Problem description

In the user profile application of bank X, it is required to calculate the intersection of customer groups. There are thousands of customer groups, and the number of customers in each group is different, varying from hundreds of thousands to over 100 million. In this case, it is required to calculate the common customers of any number (generally 2-10) of customer groups. For example, the customer group for Didi Chuxing has several million customers, and that for mobile banking has tens of millions of customers, it is required to calculate the number of common customers of the two groups.

In addition, for the intersection calculation results, it is also required to filter by dimensions. For instance, for the common customers of Didi Chuxing and mobile banking, it is required to filter by dimensions like gender, age range and region to calculate the final number of customers meeting each dimension condition.

In order to analyze by the time dimension, it has to calculate the results of one year each time. Therefore, the historical data of twelve months need to be saved, one set per month. Calculating the intersection of customers based on detail data of 12 months is called a single task.

Having implemented the intersection calculation of customer groups based on a well-known OLAP Server product on Hadoop, Bank X found the performance is very poor. In this calculation, a virtual machine cluster with 100 CPUs (cores) was used, and it took around 2 minutes to complete a single task on average. However, the expected performance goal is to complete 10-20 single tasks concurrently in 10 seconds, and hence the gap is extremely large.

**ENTRIES SHOWN**
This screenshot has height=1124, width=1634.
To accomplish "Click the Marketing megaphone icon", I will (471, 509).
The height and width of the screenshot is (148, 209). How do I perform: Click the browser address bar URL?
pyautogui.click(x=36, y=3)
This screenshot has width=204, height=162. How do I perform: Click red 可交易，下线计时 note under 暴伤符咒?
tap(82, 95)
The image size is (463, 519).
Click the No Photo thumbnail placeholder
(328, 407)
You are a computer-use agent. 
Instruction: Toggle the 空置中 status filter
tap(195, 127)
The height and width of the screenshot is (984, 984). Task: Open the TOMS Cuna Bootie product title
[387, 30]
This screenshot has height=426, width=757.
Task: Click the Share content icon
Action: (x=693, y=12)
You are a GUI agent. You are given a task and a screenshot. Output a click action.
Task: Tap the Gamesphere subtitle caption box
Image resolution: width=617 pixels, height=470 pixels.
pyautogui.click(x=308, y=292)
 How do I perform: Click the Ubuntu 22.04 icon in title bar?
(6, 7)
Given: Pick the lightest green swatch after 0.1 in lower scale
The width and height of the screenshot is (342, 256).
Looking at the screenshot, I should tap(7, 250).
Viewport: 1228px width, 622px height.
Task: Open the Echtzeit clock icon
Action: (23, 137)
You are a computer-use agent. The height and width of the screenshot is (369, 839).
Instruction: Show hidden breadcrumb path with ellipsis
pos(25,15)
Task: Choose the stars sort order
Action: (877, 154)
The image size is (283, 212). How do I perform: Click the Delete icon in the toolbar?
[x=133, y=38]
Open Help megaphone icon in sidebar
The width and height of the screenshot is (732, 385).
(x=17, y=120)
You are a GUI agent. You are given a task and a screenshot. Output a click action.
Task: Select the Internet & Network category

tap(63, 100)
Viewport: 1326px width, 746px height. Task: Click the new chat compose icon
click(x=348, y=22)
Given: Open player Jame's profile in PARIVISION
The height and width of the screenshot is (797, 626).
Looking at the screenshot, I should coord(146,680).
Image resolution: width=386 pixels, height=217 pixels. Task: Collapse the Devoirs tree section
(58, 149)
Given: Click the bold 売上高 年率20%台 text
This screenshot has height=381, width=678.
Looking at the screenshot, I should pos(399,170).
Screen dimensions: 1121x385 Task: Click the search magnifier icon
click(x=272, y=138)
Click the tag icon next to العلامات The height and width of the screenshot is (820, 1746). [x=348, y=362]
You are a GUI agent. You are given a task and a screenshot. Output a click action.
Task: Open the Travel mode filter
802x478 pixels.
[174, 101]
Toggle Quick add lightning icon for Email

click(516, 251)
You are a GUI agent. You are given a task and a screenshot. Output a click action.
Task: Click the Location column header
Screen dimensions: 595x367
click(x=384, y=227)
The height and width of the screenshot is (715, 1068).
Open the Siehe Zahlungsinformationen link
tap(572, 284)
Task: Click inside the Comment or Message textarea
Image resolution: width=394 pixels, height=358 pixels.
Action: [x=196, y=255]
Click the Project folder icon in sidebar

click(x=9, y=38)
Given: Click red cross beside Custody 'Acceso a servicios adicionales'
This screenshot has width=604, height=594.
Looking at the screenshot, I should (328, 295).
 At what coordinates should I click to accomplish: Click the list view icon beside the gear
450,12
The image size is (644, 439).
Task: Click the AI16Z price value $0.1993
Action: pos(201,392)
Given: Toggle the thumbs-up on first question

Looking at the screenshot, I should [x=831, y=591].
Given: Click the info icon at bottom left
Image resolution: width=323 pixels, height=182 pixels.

**TASK TO CARRY OUT**
In the problem description about customer group intersection, how long did a single task take on average with the OLAP Server product on Hadoop?

**EXPECTED OUTPUT**
Around 2 minutes.